A clonagem de número serve principalmente para golpes de transferência indevida de dinheiro, roubos e fraudes, já que a linha telefônica pode ser usada para processos de checagem dupla para o acesso de contas. A maioria das operadoras não têm um método eficaz para combater essa prática criminosa — não é incomum que alguns funcionários ainda se aproveitem com “subornos” para cancelar o SIM card diretamente.
Nesse sentido, a ICASA acredita que associar a troca de linha com a biometria do usuário pode prevenir o sequestro de número. Contudo, a proposta de lei protocolada na quarta-feira (23) não especifica qual tipo de coleta seria: reconhecimento digital, facial ou por voz.
A ICASA diz que apenas pessoas relacionadas ao Judiciário estariam isentas da coleta de biometria. Para todos os outros usuários, caso aprovada, a lei funcionaria da seguinte forma:
A Diretora de Privacidade de Dados e Cibercrimes da Werksmans Advogados, escritório da África do Sul, disse ao Bleeping Computer que a lei da ICASA pode ser o ponto final em roubos de números.

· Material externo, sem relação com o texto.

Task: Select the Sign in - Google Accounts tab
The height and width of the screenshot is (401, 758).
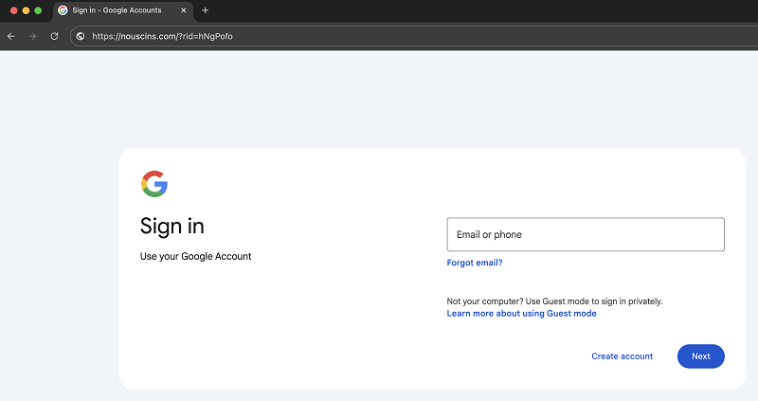Action: (118, 10)
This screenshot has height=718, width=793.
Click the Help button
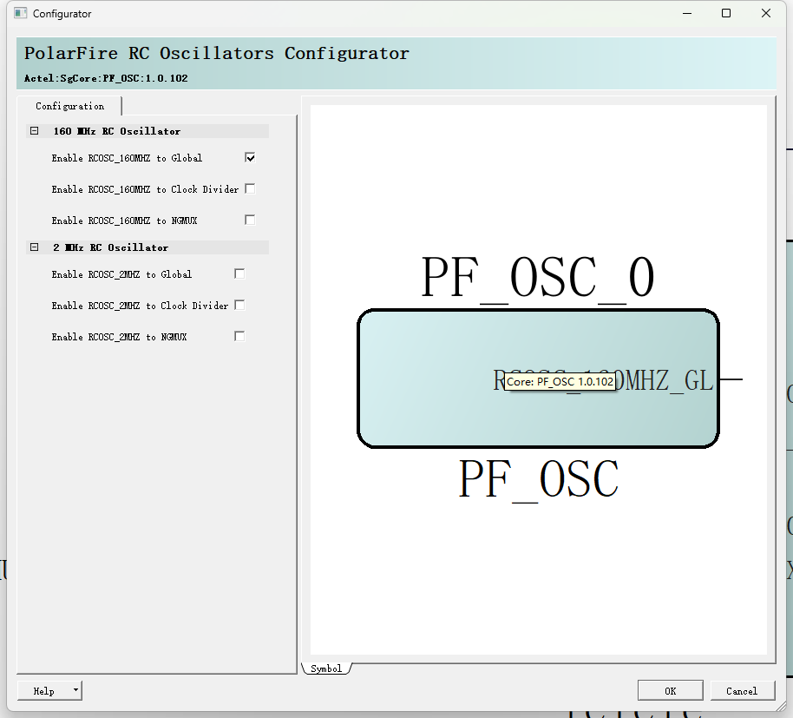click(x=44, y=691)
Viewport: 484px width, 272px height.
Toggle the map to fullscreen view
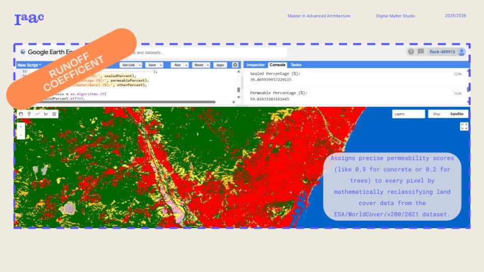(x=464, y=126)
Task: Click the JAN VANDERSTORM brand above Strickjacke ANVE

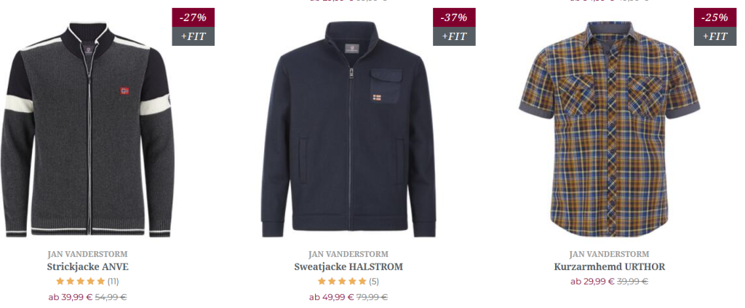Action: click(87, 254)
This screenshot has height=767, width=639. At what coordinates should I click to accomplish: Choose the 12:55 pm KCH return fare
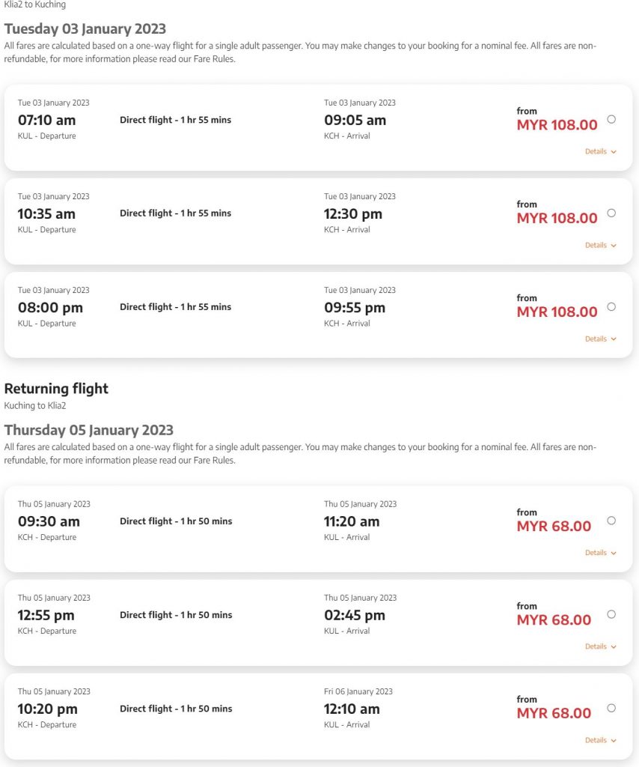coord(611,614)
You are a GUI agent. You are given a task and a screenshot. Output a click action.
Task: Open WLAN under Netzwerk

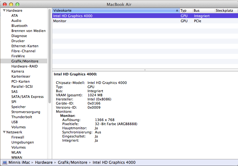tap(16, 152)
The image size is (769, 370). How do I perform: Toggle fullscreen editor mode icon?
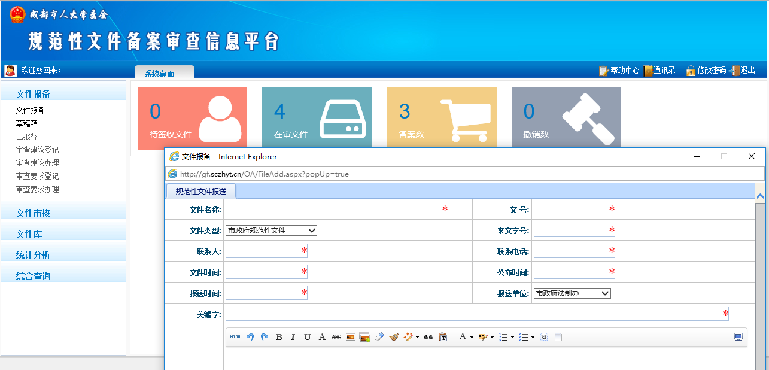pyautogui.click(x=738, y=337)
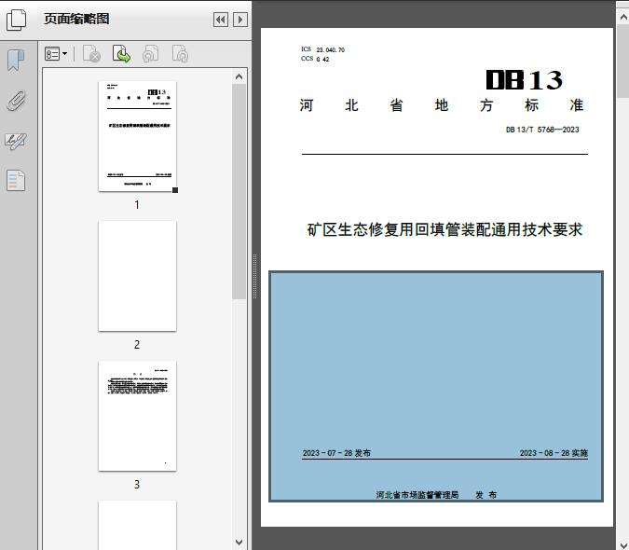Viewport: 629px width, 550px height.
Task: Open the Signatures panel
Action: 16,141
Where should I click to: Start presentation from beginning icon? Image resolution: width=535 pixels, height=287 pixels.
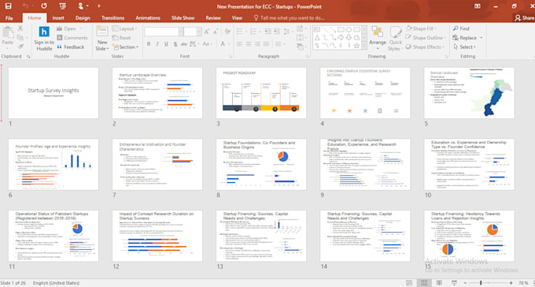click(62, 6)
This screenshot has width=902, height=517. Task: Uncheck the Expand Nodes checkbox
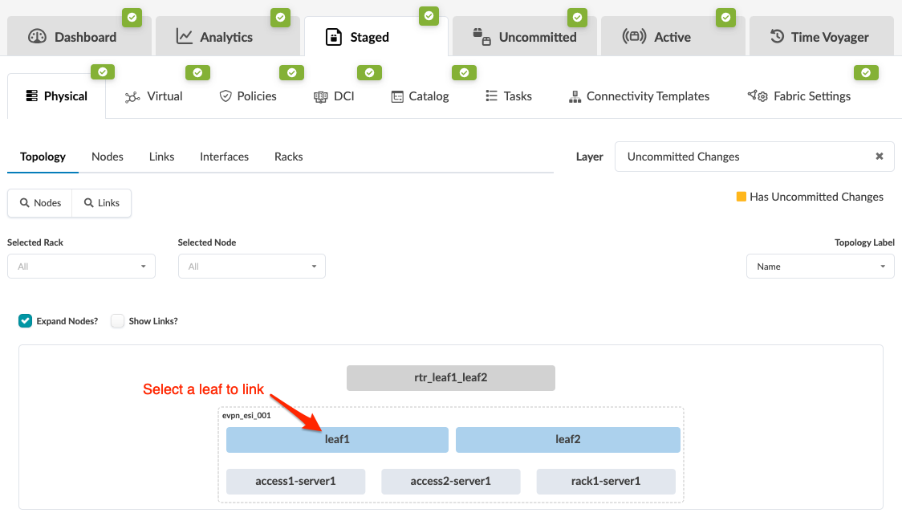(25, 321)
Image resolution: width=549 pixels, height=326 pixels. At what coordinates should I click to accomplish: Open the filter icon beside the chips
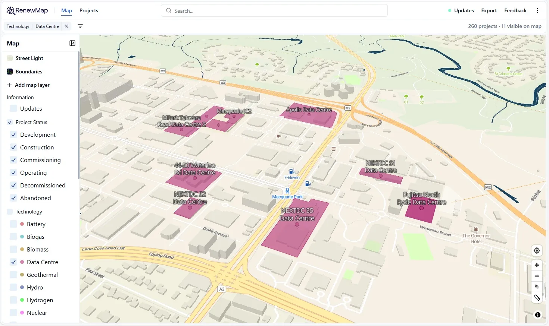click(80, 26)
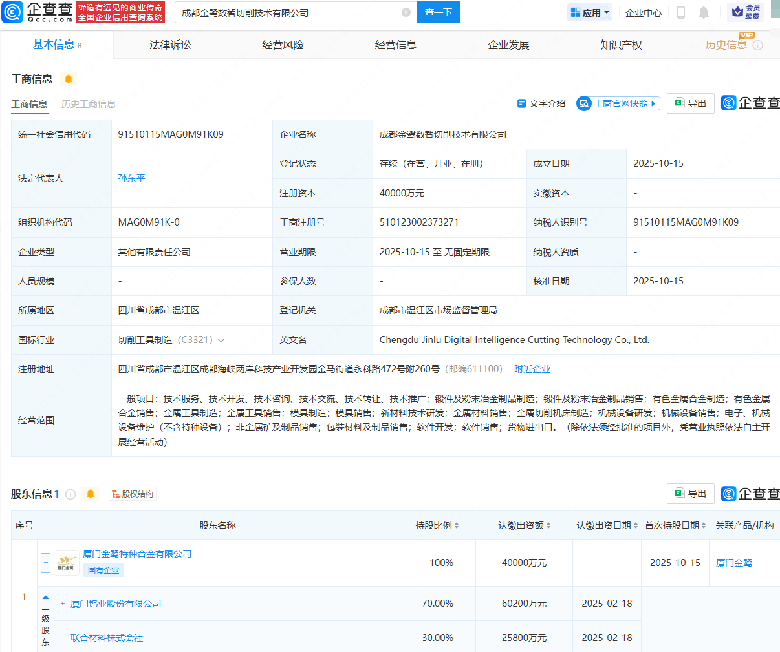Open the 应用 dropdown menu

pos(589,12)
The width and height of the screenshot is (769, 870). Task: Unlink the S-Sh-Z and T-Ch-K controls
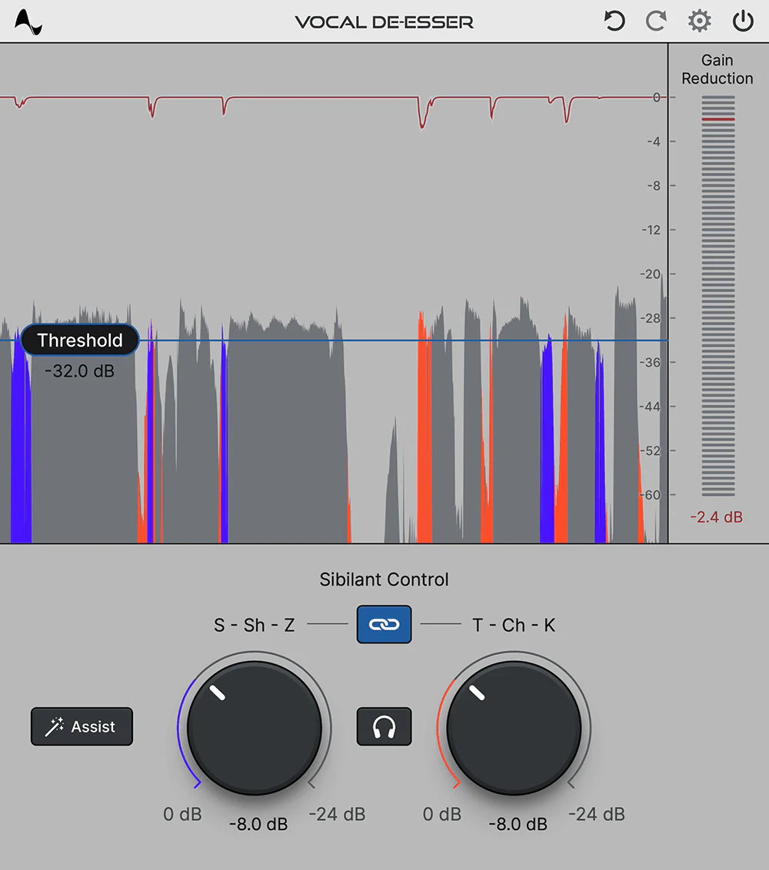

“Fraudes desse tipo infelizmente estão a todo vapor na África do Sul, e as operadoras de celular estão falhando em como prevenir esses crimes”, contou Ahmore Burger-Smith, executiva da Werksmans. “Além disso, a lei da RICA obriga as companhias a obterem um certo volume de dados a partir da venda de um SIM card”, acrescentou. A RICA é a legislação sobre interceptação em Comunicação, em vigor no país desde 2002.
“Em um mundo com tantas leis, o escopo da legislação deve servir ao interesse público. E é, sem sombra de dúvidas, um desejo coletivo prevenir ou pelo menos limitar cibercriminosos de cometerem fraudes. Portanto, a coleta de biometria pode servir ao interesse público.”
— Ahmore Burger-Smith
Defensores do direito à privacidade na África do Sul temem que a lei seja usada para que agências de inteligência ligadas ao governo usem a biometria de clientes captada pelas operadoras.
Se as informações de reconhecimento de voz, face ou até íris de uma pessoa estiverem o tempo todo em uma base de dados em conjunto do número de celular, especialistas temem que o governo sul-africano implante um sistema de vigilância em massa.
O país não tem um histórico de proteção à privacidade positivo: além de ter sido um alvo de infecções do malware de espionagem Pegasus, o governo da África do Sul admitiu monitorar a atividade de sul africanos na internet desde 2008.
O projeto de lei da ICASA foi colocado sob avaliação da opinião pública. A agência pode considerar a resposta dos sul-africanos para mudar o texto, ou, caso siga em frente, um juiz da Suprema Corte da África do Sul pode vetá-lo.